We track prominent investors and hedge funds because our research has shown that historically their stock picks delivered superior risk-adjusted returns. This is especially true in the small-cap space. The 15 most popular small-cap stocks among a select group of investors delivered a monthly alpha of 80 basis points between 1999 and 2012 (see the details here).
#5 First Niagara Financial Group Inc. (NASDAQ:FNFG)

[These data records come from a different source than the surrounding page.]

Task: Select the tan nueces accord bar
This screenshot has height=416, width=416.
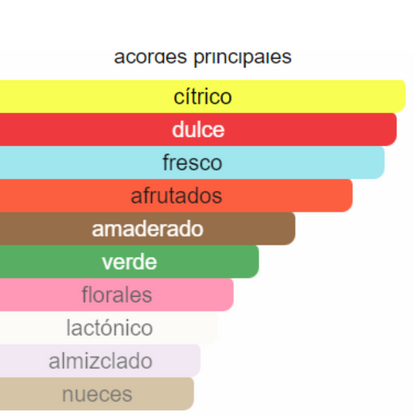Action: (97, 393)
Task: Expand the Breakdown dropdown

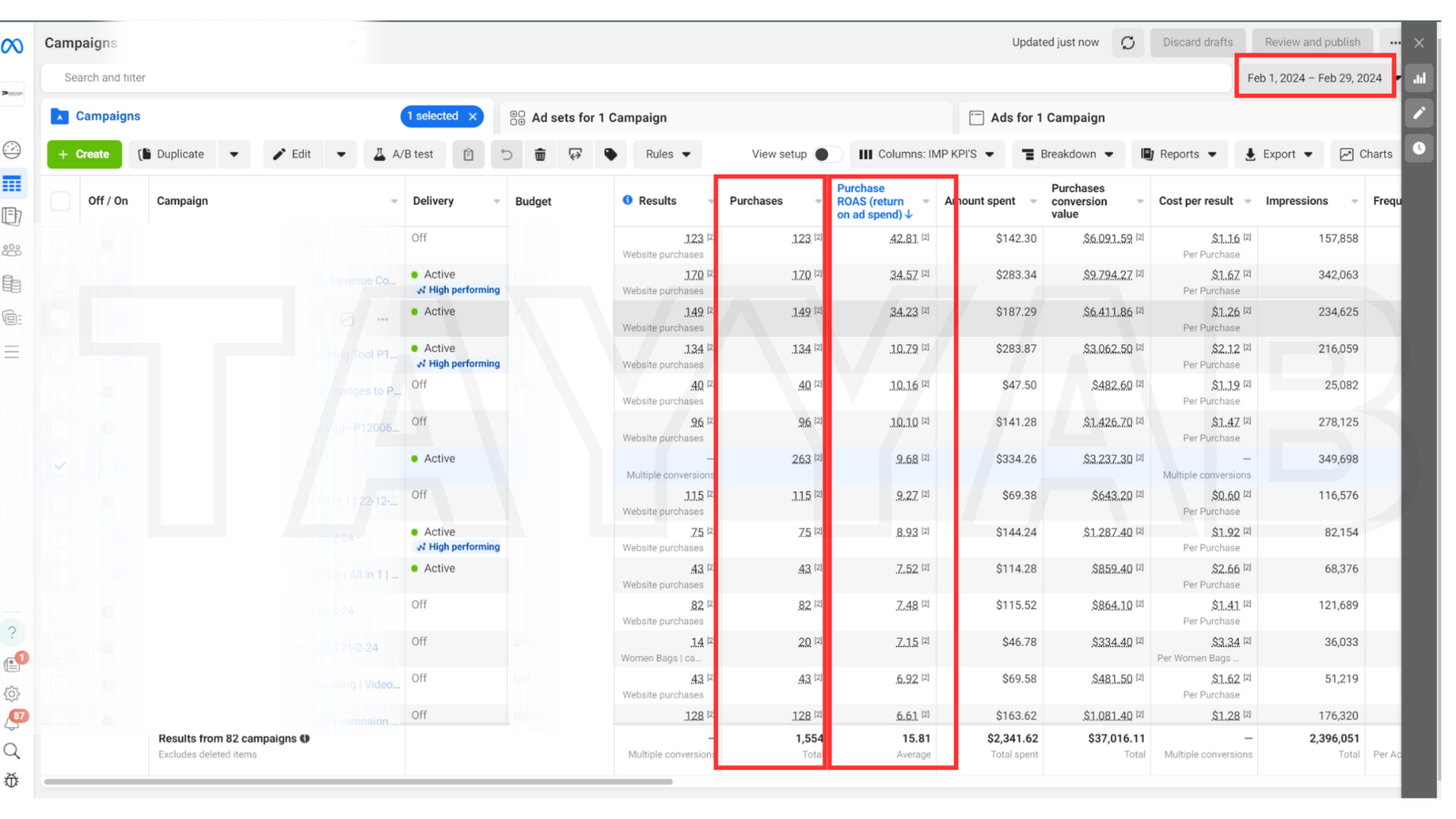Action: (x=1067, y=155)
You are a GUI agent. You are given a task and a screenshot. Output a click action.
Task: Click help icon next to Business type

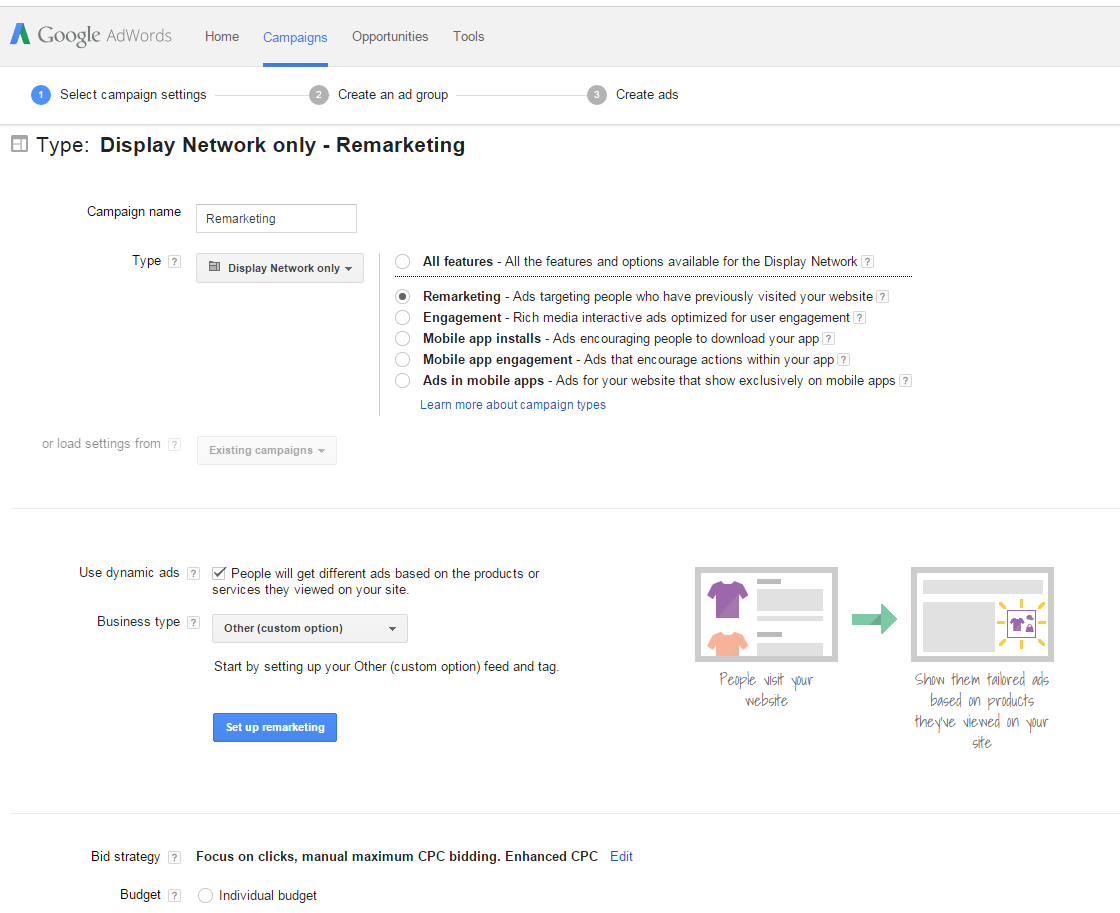194,622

– Investors with Long Positions (as of December 31): 26
– Aggregate Value of Investors’ Holdings (as of December 31): $250.84 million
Let’s start with First Niagara Financial Group Inc. (NASDAQ:FNFG), which saw its popularity among hedge funds inch down by one during the fourth quarter, but the aggregate value of their holdings jumped by $82 million during the same period. Interestingly, all the four largest shareholders of the company among the funds we track initiated a stakeduring the fourth quarter, including Clint Carlson‘s Carlson Capital which acquired 4.72 million shares. In October last year, shares of the bank holding jumped significantly after KeyCorp (NYSE:KEY) announced that it would be acquiring the company for $4.1 billion. Though First Niagara Financial Group Inc. (NASDAQ:FNFG)’s stock has given up all of those gains since then and is trading down around 9% year-to-date, this decline has helped in raising its stock’s annual dividend yield to over 3%.

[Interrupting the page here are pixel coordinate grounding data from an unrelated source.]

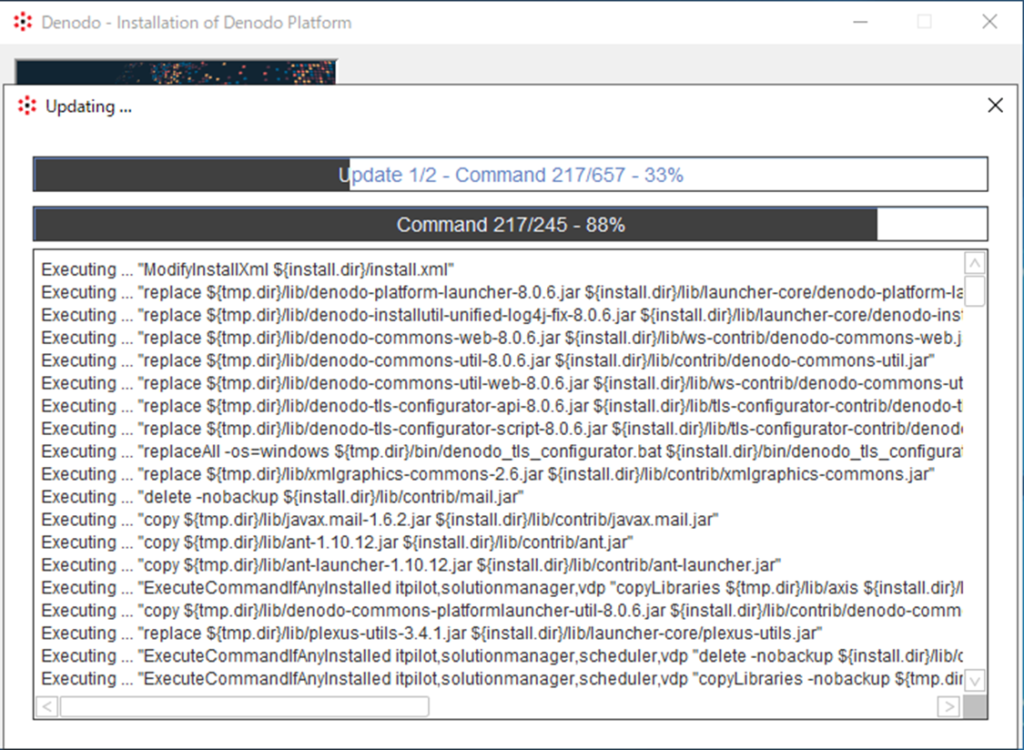This screenshot has height=750, width=1024.
Task: Click the log scroll up arrow
Action: tap(975, 263)
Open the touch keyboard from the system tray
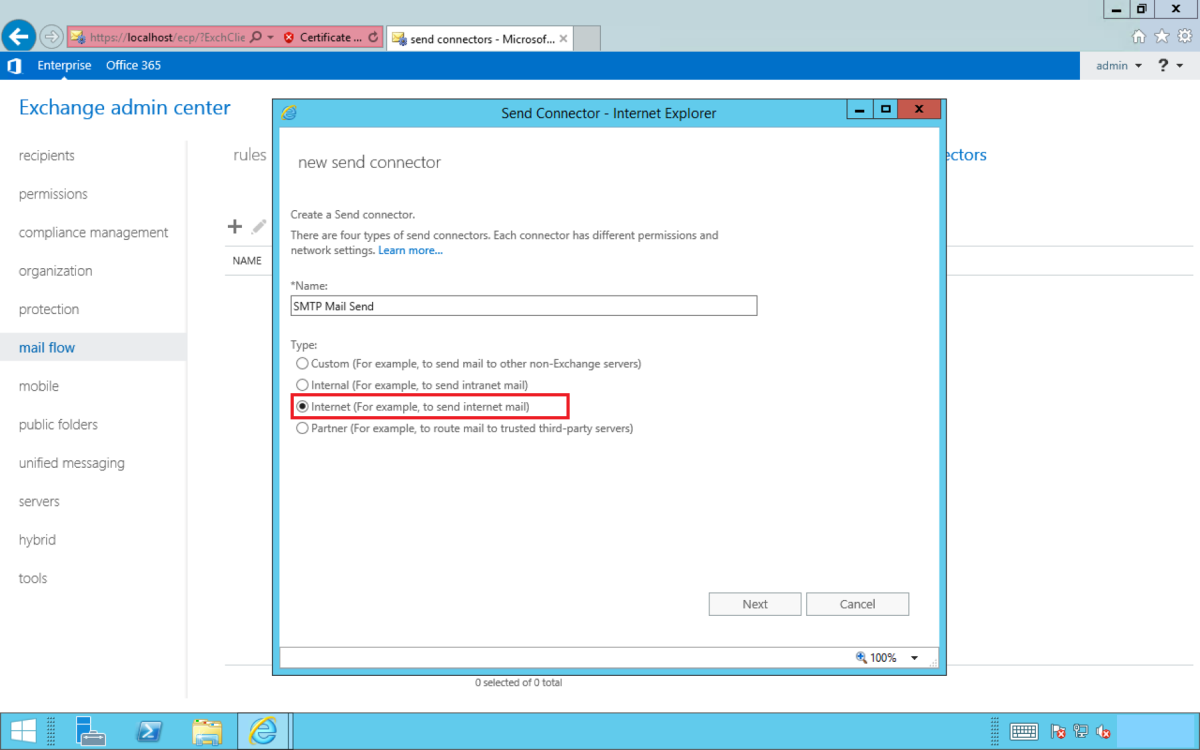Viewport: 1200px width, 750px height. coord(1024,731)
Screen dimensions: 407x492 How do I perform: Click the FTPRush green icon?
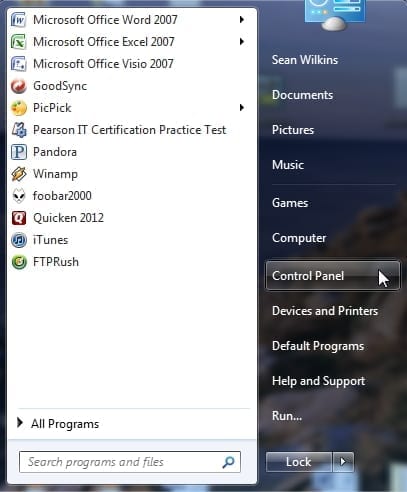(19, 262)
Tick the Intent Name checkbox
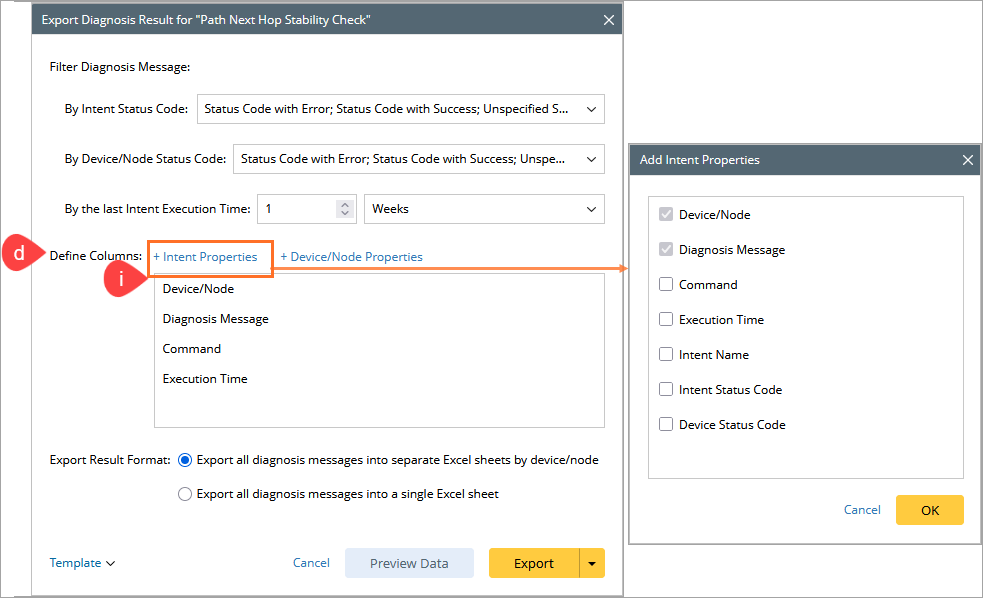The width and height of the screenshot is (983, 598). pyautogui.click(x=666, y=355)
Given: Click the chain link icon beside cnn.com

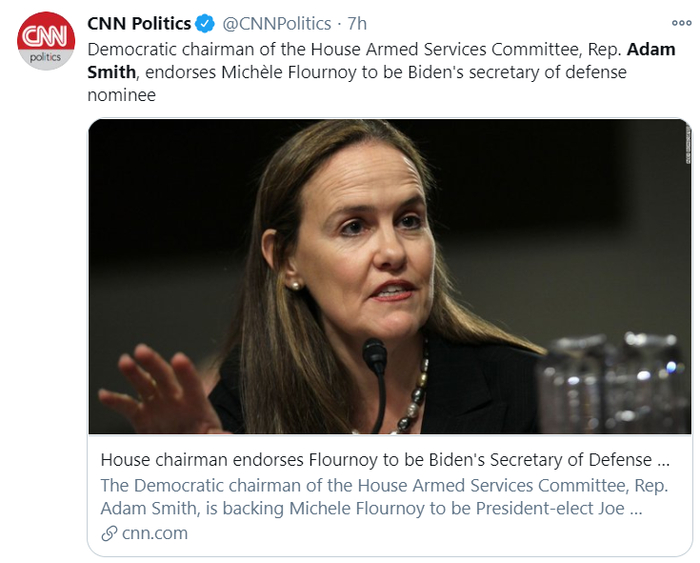Looking at the screenshot, I should coord(108,534).
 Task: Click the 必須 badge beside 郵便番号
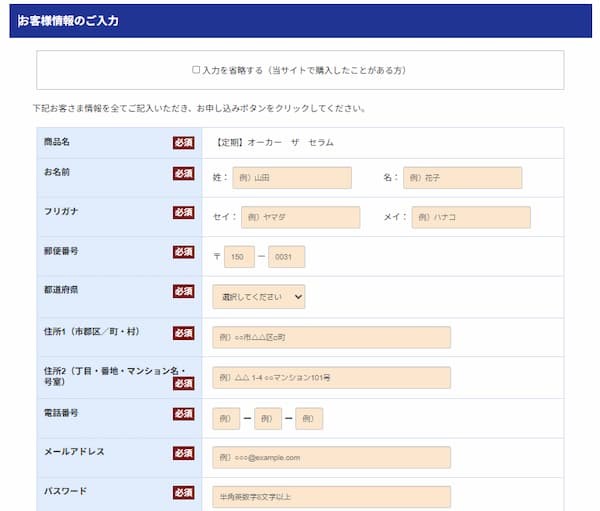pyautogui.click(x=183, y=251)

#4 Genworth Financial Inc (NYSE:GNW)
– Investors with Long Positions (as of December 31): 28
– Aggregate Value of Investors’ Holdings (as of December 31): $192.42 million
Genworth Financial Inc (NYSE:GNW)’s stock has been on a consistent decline in the last two years, losing 82.2% of its value during that period. After hitting a new 52-week low of $1.57 this year in February, it quickly changed its trajectory and has doubled since then. However, it is still trading down over 16% year-to-date. During the fourth quarter, the ownership of the stock among funds covered by us remained constant, but the aggregate value of their holdings in it fell by $40 million. Billionaire David E. Shaw‘s D. E. Shaw reduced its holding in the company by one-third to 1.86 million shares during the quarter. On March 11, the company announced that it has settled a securities class-action suit against it for $219 million, $150 million of which will be covered by insurance. It also revealed that it would be incurring $10 million in legal fees and accruals related to the suit over the amount it has already spent.